Das wüsste ich nicht kann nur sein, dass irgendwas auf 1680*1080 optimiert ist und dann erst runtergerechnet werden müsste...


----------



## Jayhawk (3. Juni 2009)

*AW: Formel: Auflösung zu Fps*

Na ja schade eigentlich...
Wie groß ist eigentlich der Qualitätsverlust von 1440*900 zu 1680*1080?


----------



## mich (3. Juni 2009)

*AW: Formel: Auflösung zu Fps*

1440*900 WTF was sind denn das für Auflösungen?? xD
Nach deiner Formel ca 28,57%...

€ ähh meintest du Qualität oder FPS?


----------



## Jayhawk (3. Juni 2009)

*AW: Formel: Auflösung zu Fps*

Qualität


----------



## mich (3. Juni 2009)

*AW: Formel: Auflösung zu Fps*

wiso sollte es da einen Qualitätsverlust geben dann stellt man die Auflösung höher dann ist die Qualität also besser...


----------



## Jayhawk (3. Juni 2009)

*AW: Formel: Auflösung zu Fps*

Nein ich meinte natürlich bei verringeter Auflösung


----------



## mich (3. Juni 2009)

*AW: Formel: Auflösung zu Fps*

Achso...
kommt darauf an, ob die Monitore die Selbe Größe haben...
wenn sie die Gleiche Größe haben dann ist auf dem mit der geringeren Auflösung eben auf der Fläche, auf der bei dem anderen 1814400 Pixel wären eben nur 1296000 Pixel also hat ein Pixel auf dem Monitor mit nur 1440*900 Pixel eine genau 1,4 mal so große Fläche... Das heißt die Qualität des 900p Monitors (Q(900p) ist die Qualität des 1080p Monitors/1,4
Als Formel:
Q(900p)=Q(1080p)/1,4


----------



## SchumiGSG9 (3. Juni 2009)

*AW: Formel: Auflösung zu Fps*

dazu müsste man für jedes Spiel und mindestens jede Grafikkarten Generation und zwar je Hersteller eine eigene Formel Aufstellen und dann noch alle möglichen Einstellungen im Game und im Treiber selbst berücksichtigen und dann noch langsame und schnelle CPUs die die Grafikkarte ausbremsen oder eben nicht.


----------



## mich (3. Juni 2009)

*AW: Formel: Auflösung zu Fps*

ja hab ich ja auch vorhin schon gepostet da gäb es bestimmt 10.000.000 Möglichkeiten..


----------



## Gast20141208 (3. Juni 2009)

*AW: Formel: Auflösung zu Fps*

Zum Berechnen selbst würde man sicher einen PC brauchen. Das müßte nicht einmal ein Super-Computer sein.

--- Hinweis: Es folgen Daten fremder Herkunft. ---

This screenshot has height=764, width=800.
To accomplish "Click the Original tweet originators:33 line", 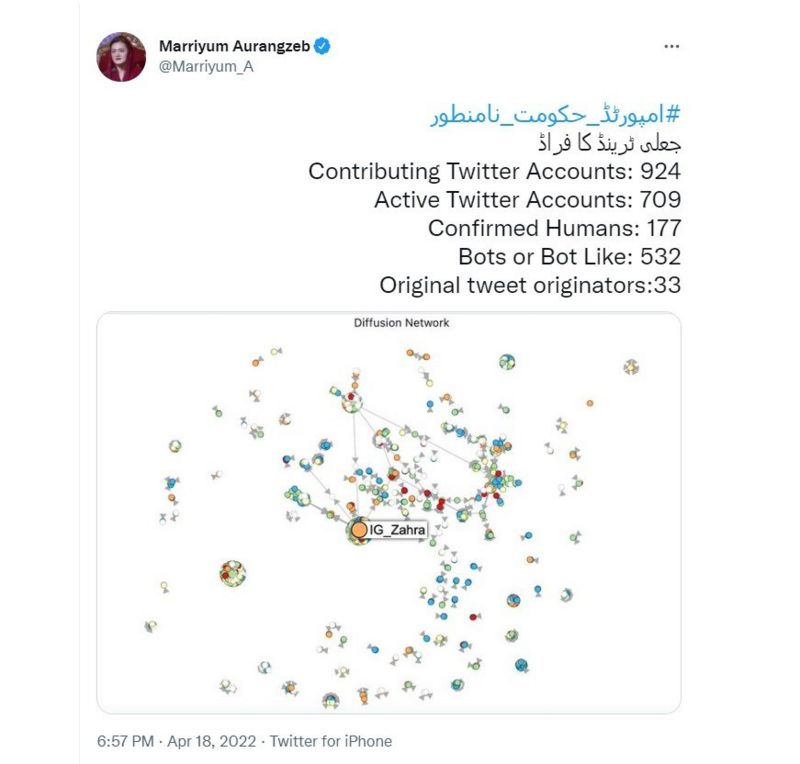I will click(x=530, y=285).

Irgendwer (ich nicht) entwickelt eine Formel, bei der man am PC nur noch sämtliche Daten der Hardware eingeben muß und der PC errechnet dann das Ergebnis.

Es müssen natürlich für jedes Stück Hardware (CPU, Graka, Ram,...) die erforderlichen Variablen miteinbezogen werden.


----------



## OctoCore (3. Juni 2009)

*AW: Formel: Auflösung zu Fps*

Mit dem Programm könntest du im Spielcasino deines Vertrauens auch ganz lässig die nächste Zahl beim Roulette voraussagen.


----------



## Gast20141208 (3. Juni 2009)

*AW: Formel: Auflösung zu Fps*

Da aber ein Mensch und kein Roboter die Kugel einwirft, ist das eine unmögliche Variabel.


----------



## OctoCore (3. Juni 2009)

*AW: Formel: Auflösung zu Fps*

Ein routinierter Croupier ist schon in einem gewissen Maß berechenbar.
Das FPS-Voraussage-Programm wäre nicht viel weniger komplex, bei Millionen von Variablen. Ein Rouletteprogramm muss ja nicht immer treffen, 2 von 5 würden doch schon reichen. 
Muss ja nicht Roulette sein. Nimm Black Jack oder ähnliches. Da kann man noch Wahrscheinlichkeitsrechnung mit hineinziehen. Das dünnt die Möglichkeiten aus.


----------



## mich (3. Juni 2009)

*AW: Formel: Auflösung zu Fps*

Wenn du beim Michen der Black-Jack Karten ganz genau hinguggst könnstest du sogar genau die nächste Karte bestimmen...


----------